After many trials, Victor reunites with Roser in France and reveals that Guillem has died. They hear that Winnipeg, a ship chartered by the poet Pablo Neruda, is going to take a certain number of Spanish refugees to Chile. Desperate to grab the chance, Victor and Roser get married reluctantly to qualify for the journey. They embark on this journey, but migration to the new country is not the end of their problem.

In 1939 businessman Isidro and his wife Laura Del Solar travel from Chile to Liverpool on the MV Reina del Pacifico. Back in Chile their daughter Ofelia, who is engaged to Matías Eyzaguirre, starts an affair with Victor. She gives birth to a baby, but they tell her it was stillborn.

In 1966 Salvador Allende is elected president, but his government is overthrown during the 1973 Chilean coup d'état. The people who emigrated from Spain to Chile get the feeling that they are in a neverending war.

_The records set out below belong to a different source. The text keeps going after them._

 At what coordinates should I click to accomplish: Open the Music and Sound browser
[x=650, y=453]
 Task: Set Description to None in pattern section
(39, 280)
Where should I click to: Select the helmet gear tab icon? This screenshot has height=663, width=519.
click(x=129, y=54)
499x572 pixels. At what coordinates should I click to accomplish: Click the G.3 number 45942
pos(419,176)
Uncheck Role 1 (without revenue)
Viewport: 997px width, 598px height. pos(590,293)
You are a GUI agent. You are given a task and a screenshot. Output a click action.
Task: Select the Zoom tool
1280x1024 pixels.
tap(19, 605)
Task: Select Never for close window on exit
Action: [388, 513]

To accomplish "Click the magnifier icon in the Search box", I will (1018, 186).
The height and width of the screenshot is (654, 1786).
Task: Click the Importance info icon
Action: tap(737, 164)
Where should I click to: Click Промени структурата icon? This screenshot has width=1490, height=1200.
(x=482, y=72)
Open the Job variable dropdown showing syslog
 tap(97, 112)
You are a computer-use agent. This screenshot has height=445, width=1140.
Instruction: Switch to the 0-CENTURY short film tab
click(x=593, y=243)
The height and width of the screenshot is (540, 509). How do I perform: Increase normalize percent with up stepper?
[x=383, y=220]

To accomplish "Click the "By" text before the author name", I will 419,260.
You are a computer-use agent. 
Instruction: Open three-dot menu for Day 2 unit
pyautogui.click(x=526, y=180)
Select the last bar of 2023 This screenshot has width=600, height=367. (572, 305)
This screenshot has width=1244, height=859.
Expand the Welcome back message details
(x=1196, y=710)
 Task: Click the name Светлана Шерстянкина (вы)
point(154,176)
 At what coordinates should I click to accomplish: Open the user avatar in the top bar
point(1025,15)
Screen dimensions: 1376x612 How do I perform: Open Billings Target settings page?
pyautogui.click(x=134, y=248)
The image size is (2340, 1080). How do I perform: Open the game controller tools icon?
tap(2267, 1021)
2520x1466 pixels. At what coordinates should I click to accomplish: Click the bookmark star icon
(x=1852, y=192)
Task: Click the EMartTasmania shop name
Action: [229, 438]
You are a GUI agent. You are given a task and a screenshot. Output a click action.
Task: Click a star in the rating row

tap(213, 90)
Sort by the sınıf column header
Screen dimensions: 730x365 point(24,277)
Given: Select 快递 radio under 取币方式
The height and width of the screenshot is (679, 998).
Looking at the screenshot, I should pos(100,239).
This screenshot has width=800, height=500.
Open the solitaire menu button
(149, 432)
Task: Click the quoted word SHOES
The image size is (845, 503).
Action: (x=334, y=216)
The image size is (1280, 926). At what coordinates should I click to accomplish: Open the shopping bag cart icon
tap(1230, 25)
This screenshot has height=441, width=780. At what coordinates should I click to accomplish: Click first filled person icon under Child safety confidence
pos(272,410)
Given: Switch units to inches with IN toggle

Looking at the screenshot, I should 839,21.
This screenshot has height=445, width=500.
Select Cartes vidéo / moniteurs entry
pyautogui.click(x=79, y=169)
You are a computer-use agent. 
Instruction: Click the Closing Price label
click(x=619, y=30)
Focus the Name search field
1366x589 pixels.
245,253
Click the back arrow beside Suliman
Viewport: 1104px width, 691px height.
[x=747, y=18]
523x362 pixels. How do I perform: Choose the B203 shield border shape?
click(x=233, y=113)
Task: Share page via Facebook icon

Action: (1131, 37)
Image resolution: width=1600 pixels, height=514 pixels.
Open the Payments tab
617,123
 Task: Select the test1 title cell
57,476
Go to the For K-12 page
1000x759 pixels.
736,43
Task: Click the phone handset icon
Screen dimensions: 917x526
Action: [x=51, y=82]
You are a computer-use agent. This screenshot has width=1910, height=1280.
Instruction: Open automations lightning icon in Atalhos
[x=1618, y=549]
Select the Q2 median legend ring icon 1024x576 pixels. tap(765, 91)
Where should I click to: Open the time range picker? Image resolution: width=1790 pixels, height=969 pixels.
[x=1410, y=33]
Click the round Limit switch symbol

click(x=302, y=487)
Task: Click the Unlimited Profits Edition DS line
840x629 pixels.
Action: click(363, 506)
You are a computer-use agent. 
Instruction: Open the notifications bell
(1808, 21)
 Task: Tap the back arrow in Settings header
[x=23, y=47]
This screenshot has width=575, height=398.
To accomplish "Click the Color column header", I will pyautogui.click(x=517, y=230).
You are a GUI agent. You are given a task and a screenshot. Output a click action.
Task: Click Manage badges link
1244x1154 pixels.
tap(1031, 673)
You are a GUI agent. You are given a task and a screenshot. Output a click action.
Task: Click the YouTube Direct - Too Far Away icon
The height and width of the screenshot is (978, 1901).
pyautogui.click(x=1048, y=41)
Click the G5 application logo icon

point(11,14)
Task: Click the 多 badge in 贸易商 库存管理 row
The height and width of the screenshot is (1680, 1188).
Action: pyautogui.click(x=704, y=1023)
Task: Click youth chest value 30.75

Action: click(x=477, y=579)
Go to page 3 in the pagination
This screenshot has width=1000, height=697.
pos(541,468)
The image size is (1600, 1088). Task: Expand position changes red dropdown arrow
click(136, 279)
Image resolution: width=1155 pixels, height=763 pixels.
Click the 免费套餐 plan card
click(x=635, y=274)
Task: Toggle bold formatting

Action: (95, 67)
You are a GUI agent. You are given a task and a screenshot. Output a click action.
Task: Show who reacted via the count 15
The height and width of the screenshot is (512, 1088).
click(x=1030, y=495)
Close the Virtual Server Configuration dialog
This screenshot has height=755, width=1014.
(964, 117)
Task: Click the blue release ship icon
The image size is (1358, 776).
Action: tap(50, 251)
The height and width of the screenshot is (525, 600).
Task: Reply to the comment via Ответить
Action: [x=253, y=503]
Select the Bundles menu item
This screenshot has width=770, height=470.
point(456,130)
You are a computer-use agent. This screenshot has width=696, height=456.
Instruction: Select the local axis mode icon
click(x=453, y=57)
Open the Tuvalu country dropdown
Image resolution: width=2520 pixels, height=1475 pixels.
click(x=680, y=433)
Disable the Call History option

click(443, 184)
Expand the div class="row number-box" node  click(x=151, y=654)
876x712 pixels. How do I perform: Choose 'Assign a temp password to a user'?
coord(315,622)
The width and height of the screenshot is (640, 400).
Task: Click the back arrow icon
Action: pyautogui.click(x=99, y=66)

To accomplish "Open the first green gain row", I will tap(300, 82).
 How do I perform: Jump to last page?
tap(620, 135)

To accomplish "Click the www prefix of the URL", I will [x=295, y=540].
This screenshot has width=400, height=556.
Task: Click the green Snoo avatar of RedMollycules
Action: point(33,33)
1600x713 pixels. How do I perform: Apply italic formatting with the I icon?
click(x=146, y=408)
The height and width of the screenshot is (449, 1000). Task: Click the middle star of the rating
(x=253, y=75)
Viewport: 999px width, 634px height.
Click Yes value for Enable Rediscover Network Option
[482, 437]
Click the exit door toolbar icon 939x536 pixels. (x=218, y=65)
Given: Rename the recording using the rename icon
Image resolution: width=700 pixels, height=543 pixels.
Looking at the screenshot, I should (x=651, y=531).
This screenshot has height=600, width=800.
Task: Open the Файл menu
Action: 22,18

In 1990 Pinochet steps down as president, so the democracy in Chile can be restored. Victor receives an unexpected visit by Ingrid Schnake, who explains that she is the daughter of him and Ofelia. She was not stillborn, but adopted.

==Characters==
- Victor Dalmau: Spanish doctor, republican in the Spanish Civil War
- Guillem Dalmau: Victor's brother, dies in the Battle of the Ebro
- Marcel Dalmau, Sr.: Victor's father, music professor
- Carme Dalmau: Victor's mother
- Marcel Dalmau, Jr.: Son of Guillem and Roser
- Roser Bruguera: Guillem's wife, musician
- Elisabeth Eidenbenz: nurse from Madrid who works in Teruel
- Aitor Ibarra: Basque ambulance driver, friend of Victor
- Isidro del Solar: businessman from Santiago
- Laura del Solar: Isidro's wife
- Felipe del Solar: Isidro's eldest son, lawyer
- Ofelia del Solar: Isidro's youngest daughter, painter
- Leonardo del Solar: Isidro's youngest son
- Matías Eyzaguirre: Ofelia's fiancé
- Juana Nancucheo: Isidro's housekeeper of mixed descent
- Vicente Urbina: Catholic priest
- Ingrid Schnake: daughter of Victor and Ofelia, adopted

Several historical people from Chile or Spain appear as minor characters:
- Pablo Neruda
- Salvador Allende
- Augusto Pinochet
- Francisco Franco
- Dolores Ibárruri

==Reception==
Marcela Davison Avilés of NPR admires the "gifted stories" of Allende, noting that "A Long Petal of the Sea is a love story for these times. But it's not a story beholden to any era. Its call is immutable, like Neruda's hope". The Observer praises the skill with which Allende tells a story of "displacement", "a theme sharpened by her own life story". In her review for The New York Times, Paula McLain highlights the themes of this novel: "there is the sense that every human life is an odyssey, and that how and where we connect creates the fabric of our existence: the source of our humanity". Kirkus Reviews praises Allende's storytelling skill: "Allende tends to describe emotions and events rather than delve into them, and she paints the historical backdrop in very broad strokes, but she is an engaging storyteller".